▶ Records:
════════════════
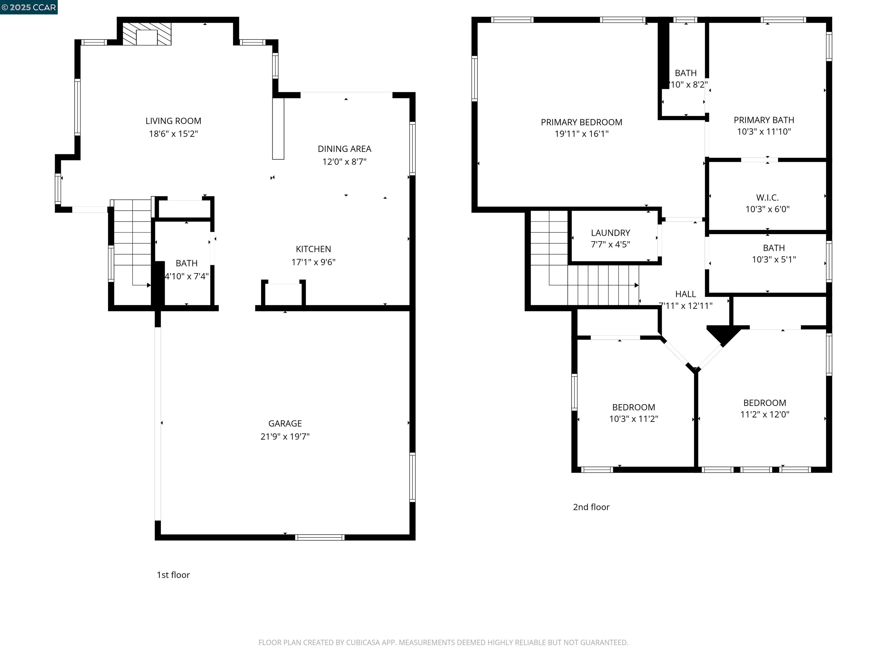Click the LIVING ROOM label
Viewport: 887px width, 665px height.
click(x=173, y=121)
════════════════
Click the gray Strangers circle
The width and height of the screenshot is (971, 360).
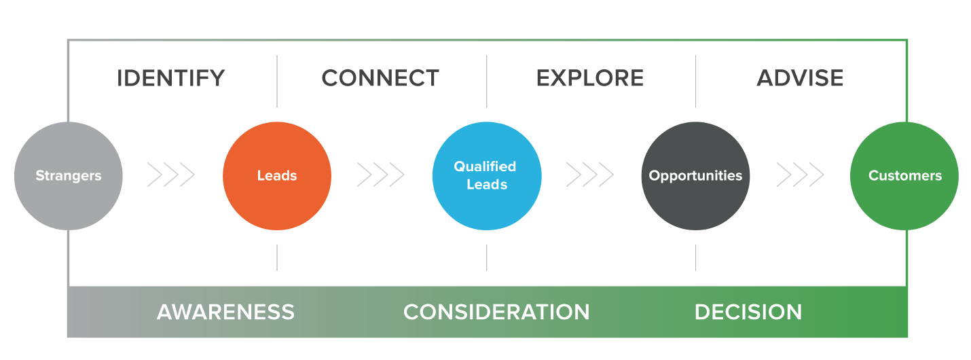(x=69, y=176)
════════════════
▶ Task to carry out:
Copy the stretch from the line containing "Click the LIVING ROOM label" through the line containing "click(x=173, y=121)" word for word, leaving out the pictures.

▶ Output below:
Click the LIVING ROOM label
Viewport: 887px width, 665px height.
click(x=173, y=121)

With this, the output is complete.